Using Modeling Studio you can,
  • Specify which tables are stored in HANA, first part is to get the meta data and then schedule data replication jobs 
  • Manage Data Services to load the data from SAP BW and other 3rd party systems. 
  • Manage connections to ERP instances, current release does not support connecting to several ERP instances 
  • Use Dataservices to for the modeling 
  • Do modeling in HANA itself (This is independent of Dataservices).
  • You can also do modeling can also be done in Business Objects Universes which is nothing but joining fact and dimensional tables.
Reporting
  • Client tools can access HANA directly, Like MS EXCEL, SAP BI 4.0 Reporting tools, Dashboard Design Tool (Xcelsius)etc can also access HANA directly. 
  • Third party reporting tools can leverage ODBC, JDBC and ODBO (for MDX requests) drivers in HANA for reporint. 
  • HANA supports BICS interface
Request Processing and Execution Control
  •  SQL Script, MDX statemenst are passed to calculation modles. Optiomizer which is included in caluculation engine optimizes for better performance.
  •  Calc Engine :
    •  Modeler can define data sources as inputs and different operations (join, aggreagation, projection) on top of them for data manipulation
    •  The calc engine will break up a model into sub processes for optimized performance on cost based.
    •  System will use maximum resources to achive max through put
  •  Planning Enigne : Will be included in next release. Will include planning functions like distribute and copy functions.

ROW Store
  • One of the relational engines to store data in row format.
    • Pure in-memory store (Future versions will also have an option of disk based store)
    • In memory object store (in future) for live cache functionality
    • Transactions Version Memory is the heart of row store
  • Row store architecture
    • Write operation mainly go into "Transactional Version Memory"

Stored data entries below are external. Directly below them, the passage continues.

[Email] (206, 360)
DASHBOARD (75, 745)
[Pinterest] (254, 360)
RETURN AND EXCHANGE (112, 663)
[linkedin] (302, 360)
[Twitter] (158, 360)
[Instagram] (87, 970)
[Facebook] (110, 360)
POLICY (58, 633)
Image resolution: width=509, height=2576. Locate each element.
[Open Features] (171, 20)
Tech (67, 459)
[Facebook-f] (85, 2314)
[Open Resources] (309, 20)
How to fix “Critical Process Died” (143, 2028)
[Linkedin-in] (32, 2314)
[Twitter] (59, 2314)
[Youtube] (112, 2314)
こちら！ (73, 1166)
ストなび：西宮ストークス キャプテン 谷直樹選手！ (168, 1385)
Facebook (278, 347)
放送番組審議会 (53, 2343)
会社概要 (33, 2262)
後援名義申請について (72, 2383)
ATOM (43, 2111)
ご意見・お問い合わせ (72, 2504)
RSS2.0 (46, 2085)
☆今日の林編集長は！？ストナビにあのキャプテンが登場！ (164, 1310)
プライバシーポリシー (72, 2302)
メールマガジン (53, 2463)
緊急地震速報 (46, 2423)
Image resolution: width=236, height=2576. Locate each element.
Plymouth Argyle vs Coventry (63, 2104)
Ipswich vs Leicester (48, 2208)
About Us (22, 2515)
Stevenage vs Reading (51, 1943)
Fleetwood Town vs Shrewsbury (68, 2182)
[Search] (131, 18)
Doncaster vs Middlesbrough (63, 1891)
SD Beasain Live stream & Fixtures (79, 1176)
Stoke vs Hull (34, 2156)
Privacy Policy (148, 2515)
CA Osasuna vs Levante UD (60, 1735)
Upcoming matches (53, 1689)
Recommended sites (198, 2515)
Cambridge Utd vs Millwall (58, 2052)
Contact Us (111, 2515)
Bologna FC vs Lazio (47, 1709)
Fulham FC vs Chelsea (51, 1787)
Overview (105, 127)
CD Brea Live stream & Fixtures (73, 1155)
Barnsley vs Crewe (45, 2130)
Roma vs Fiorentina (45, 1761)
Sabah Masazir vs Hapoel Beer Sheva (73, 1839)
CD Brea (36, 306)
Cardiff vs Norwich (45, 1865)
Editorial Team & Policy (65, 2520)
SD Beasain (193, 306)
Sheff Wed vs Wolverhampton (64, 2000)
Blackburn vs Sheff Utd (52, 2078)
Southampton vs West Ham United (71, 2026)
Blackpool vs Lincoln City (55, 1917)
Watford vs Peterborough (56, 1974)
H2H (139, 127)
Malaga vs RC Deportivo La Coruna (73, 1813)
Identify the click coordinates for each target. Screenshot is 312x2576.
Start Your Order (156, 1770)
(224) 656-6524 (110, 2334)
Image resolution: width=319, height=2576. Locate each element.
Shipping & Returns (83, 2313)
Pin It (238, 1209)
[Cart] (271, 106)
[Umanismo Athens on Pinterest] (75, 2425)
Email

    • INSERT also writes to persisted segment
    • Moves visible version from memory to persisted segment
    • Clears outdated record versions from Transactional Version memory
    • Row Store tables have a primary index
    • Row ID maps to primary key
    • Secondary indexes can be created
    • Row ID contains the segment and the page for the record
    • Indexes in row store only exist in memory
    • Index definition stored with table meta
Column Store
  • Improves read functionality significantly, also improves write functionality
  • Highly compressed data
  • No real files, virtual files
  • Optimizer and Executer – Handles queries and execution plan
  • Delta data for fast write
  • Asynchronous delta merge
  • Consistent view Manager
  • Main store compressed and read optimized – Data is read from Main Store
  • Delta Store – Write optimized – for write operations.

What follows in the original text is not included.